Frequently Asked Massage Questions

So you are thinking of getting a massage, and you have some questions.  Here are answers to some frequently asked questions to think about as you choose from among your many options for a massage and/or massage therapist.

  1. What are the different types of massage (modalities) available to me through Your Massage Advocate?  (More details on each are available under Modalities.)
    • Swedish
    • Deep Tissue
    • Reiki
    • Myofascial Therapy
    • Neuromuscular Therapy
    • Visceral Manipulation
    • Lymphatic Drainage Therapy
    • CranioSacral Therapy
    • SomatoEmotional Release
    • Energy Balancing
    • Chakra Balancing
    • Acutonics Tuning Forks
    • Healing From The Core
    • Guided Meditation
    • Hot Stone massage
    • Sports massage
    • PNF Stretching
    • Aromatherapy
    • Healing Touch
    • Strain/Counterstrain
    • Unwinding
    • Trager Approach
    • Acupressure
  1. How much money should I spend on a massage?
    • Keep in mind, minutes matter. A spa may advertise a 60 minute massage for $85.00, but 60 minutes counts from the second you walk in the door until the time you walk out the door, meaning 60 minutes is usually 50, 90 minutes 80, and so forth. Not all independent massage therapists use this scale. As a matter of fact, some will even go over the time allotment that you signed on for.
  1. Why would I get a massage? (Know yourself, know your needs, and know the reason/s do you want a massage.)
    • Relaxation
    • Chronic pain
    • Curiosity
    • Stress reduction
    • Treat tired over used muscles
    • Health maintenance
    • Preventative medicine
    • Illness-disease
    • Therapeutic touch
    • Pre- and post-surgery
    • Someone has highly recommended a therapist
  1. How far should I drive to the massage?
    • This is a matter of personal preference; some people do not wish to drive far after the relaxation state that comes with a massage.
    • The quality of the massage may be worth the drive, if you don’t lose the positive effects during the drive home.
  1. How do I go about finding a massage therapist?
    • You can check online, massage schools, and through your doctor/healthcare professional as to reputable and effective massage therapists specializing in your particular needs. Friends and associates who get massage can be excellent sources of recommendations.
  1. Whose advice do I seek out and take about the proper therapist and modality for me?
    • See question #4.
    • Seek advice from any medical specialist you are currently seeing who can recommend therapists who have been effective with the doctor’s other patients.
  1. What should I look for in a massage?
    • Do you want to feel pampered, have a more medical atmosphere, a gym or sports atmosphere? Do you mind going into a person’s home office?
    • Know your pain tolerance level and what type and depth of touch you want.
    • Does the therapist’s gender matter? Do you prefer a male or a female therapist?
  1. What should I look for in a massage therapist? (Refer to #2.)
    • You should look for a massage therapist who has current licenses and credentials.
    • Your massage therapist should be up-to-date on current methodologies and research.

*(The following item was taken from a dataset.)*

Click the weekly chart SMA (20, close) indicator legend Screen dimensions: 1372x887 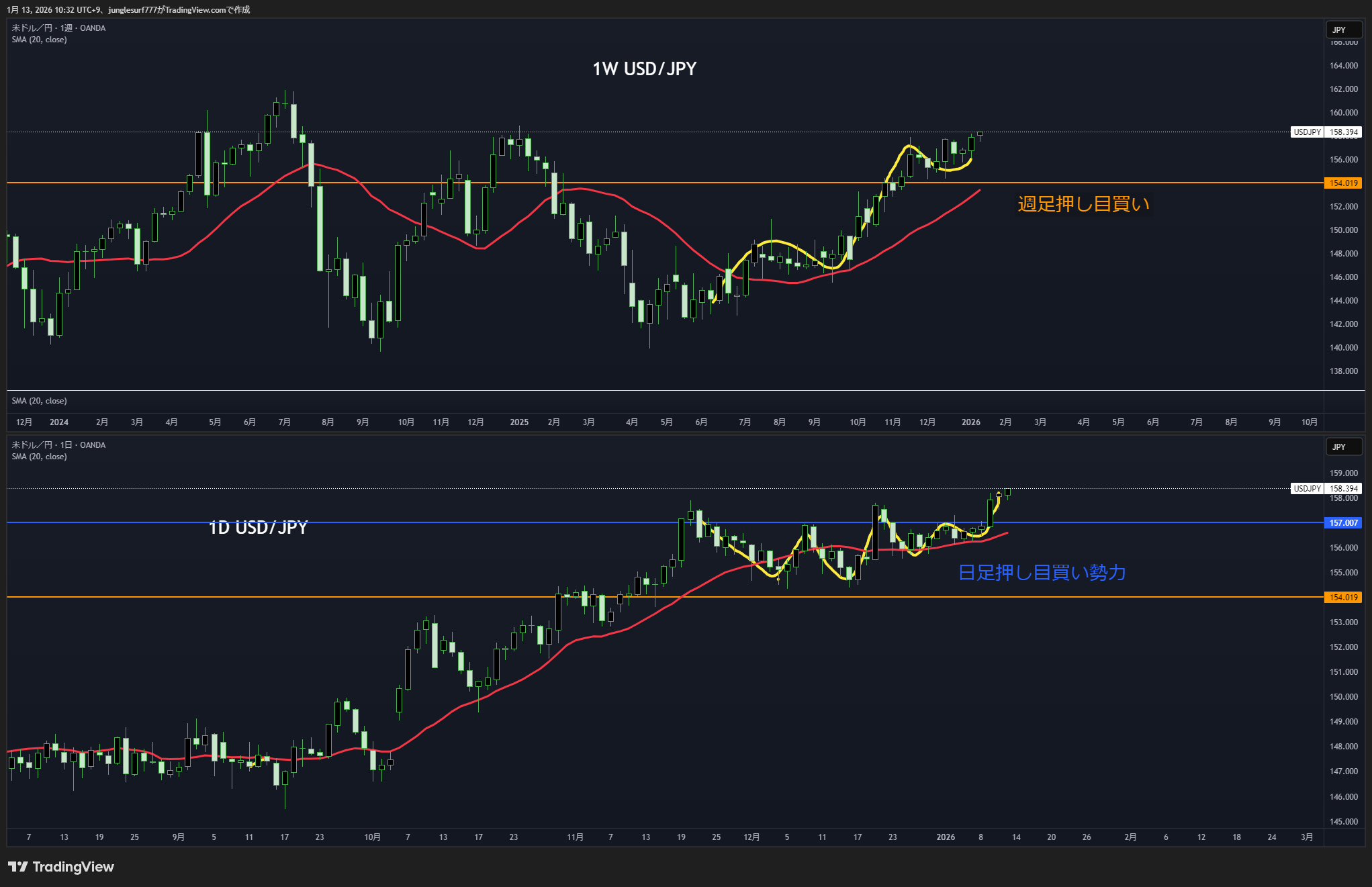[39, 40]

    • Your massage therapist should be concerned about you as he/she recommends a treatment protocol and plan.
    • Seek out a therapist that has been referred and recommended by friends or others who have gone through massage therapy.

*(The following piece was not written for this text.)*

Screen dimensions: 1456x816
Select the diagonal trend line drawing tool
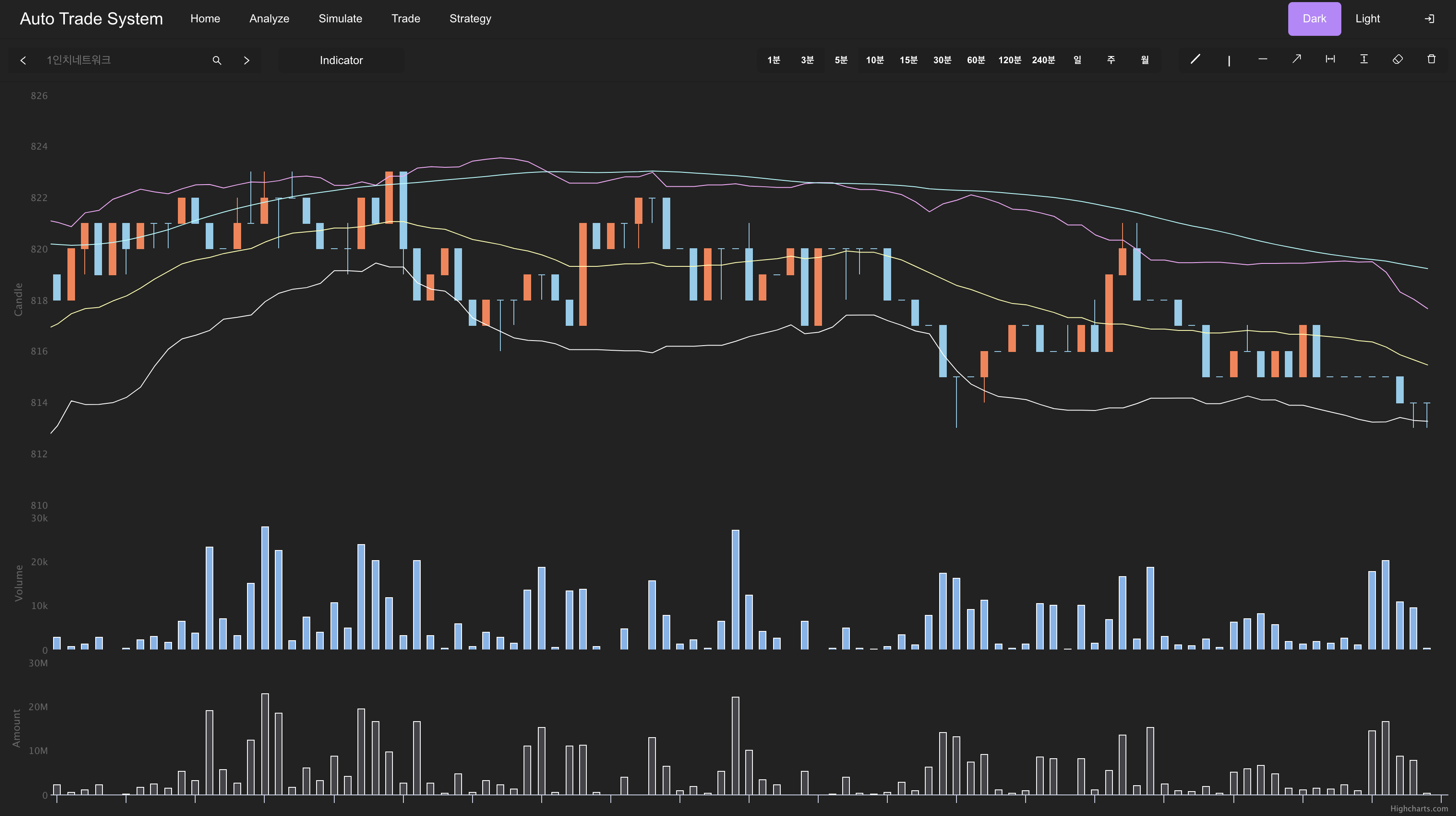click(x=1195, y=59)
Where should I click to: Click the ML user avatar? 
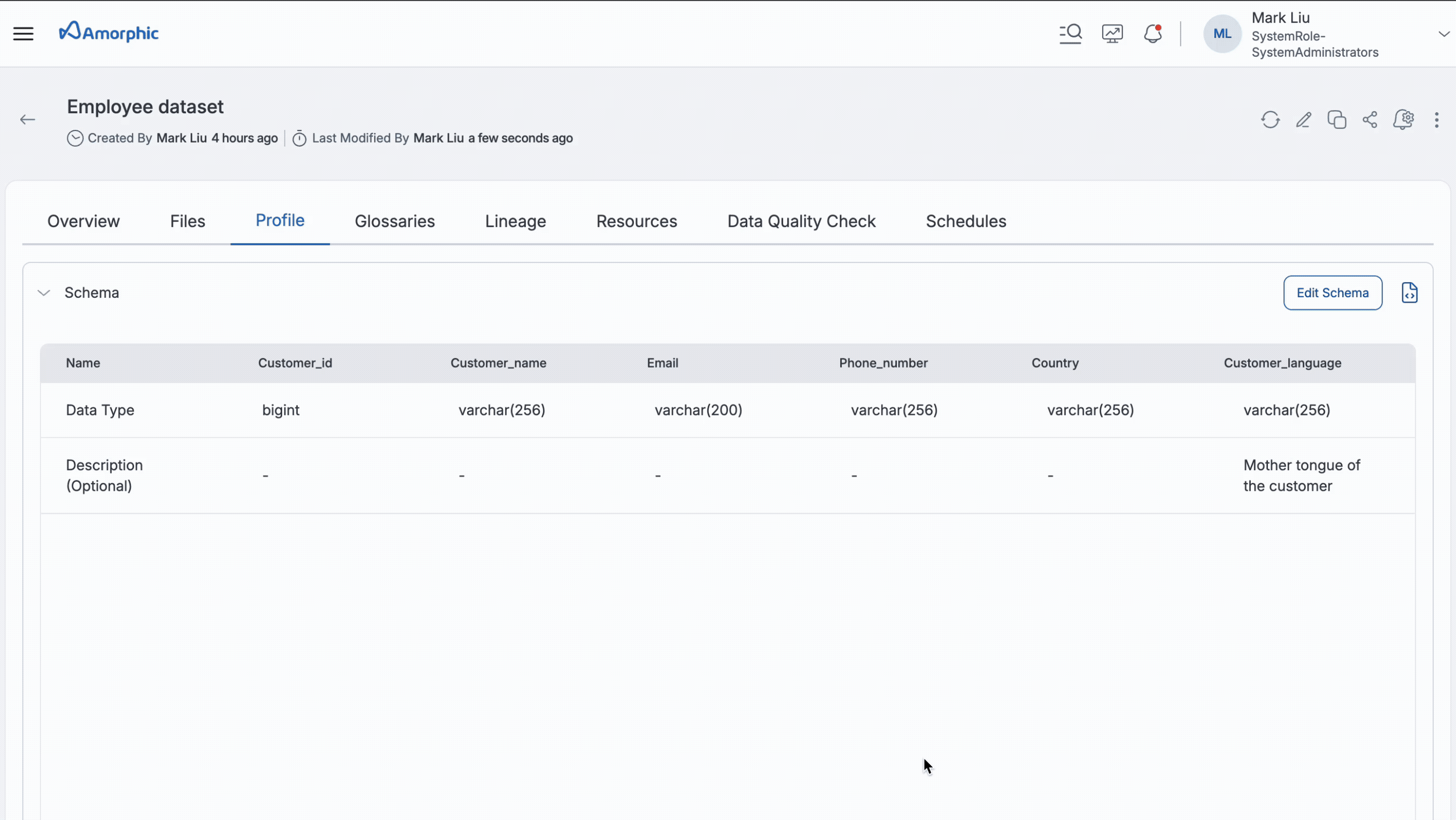pos(1222,34)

    • The working space should be clean, neat, and professional.
  1. Should I tip the therapist? How much?
    • As with others in the service fields, massage therapists appreciate a tip for a job well done.
    • Ascertain beforehand if tipping is permitted.

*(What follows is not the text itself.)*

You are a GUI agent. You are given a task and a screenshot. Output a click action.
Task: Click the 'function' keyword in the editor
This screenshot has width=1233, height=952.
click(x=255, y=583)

    • Though you should only tip an amount with which you are comfortable and able, 15-20% of the total fee is a standard amount for tipping.
    • Certainly let the therapist know verbally as well as financially about a job well-done.
    • Some therapists may have s strong medical background and professionalism, and their fees are priced accordingly. Some clients opt out of tipping these therapists.
  1. What should I tell the therapist before, during, and after the massage?
    • Before the massage, be sure to tell your therapist your medical and massage history, your reason for getting a massage, and any pains, open wounds, ticklishness, etc. that you may have. (A reputable therapist should ask you these things in a medical history and questionnaire prior to your massage.)
    • During the massage, let your therapist know if the treatment is uncomfortable or painful. Keep in mind that some procedures may cause a bit of necessary discomfort in order to achieve the desired result; the amount of discomfort, however, should not cause great tension in your body.  Your therapist should talk you through this.
    • After the massage, let the therapist know what you liked or did not like about the massage; inform the therapist of what you might like done differently should you schedule another appointment.
  1. How often should I get a massage?
    • The frequency of getting a massage should depend upon your condition and your needs.
    • Consult your therapist as to his/her recommendation for the frequency of your massages.
    • Consult your primary care physician as to his/her recommendation for the frequency of your massages.
    • If a specific condition has been cleared up and/or a specific need met, maintain a maintenance schedule to help avoid further problems. This can be anywhere from 2-6 weeks, depending on how you use your body on a daily basis.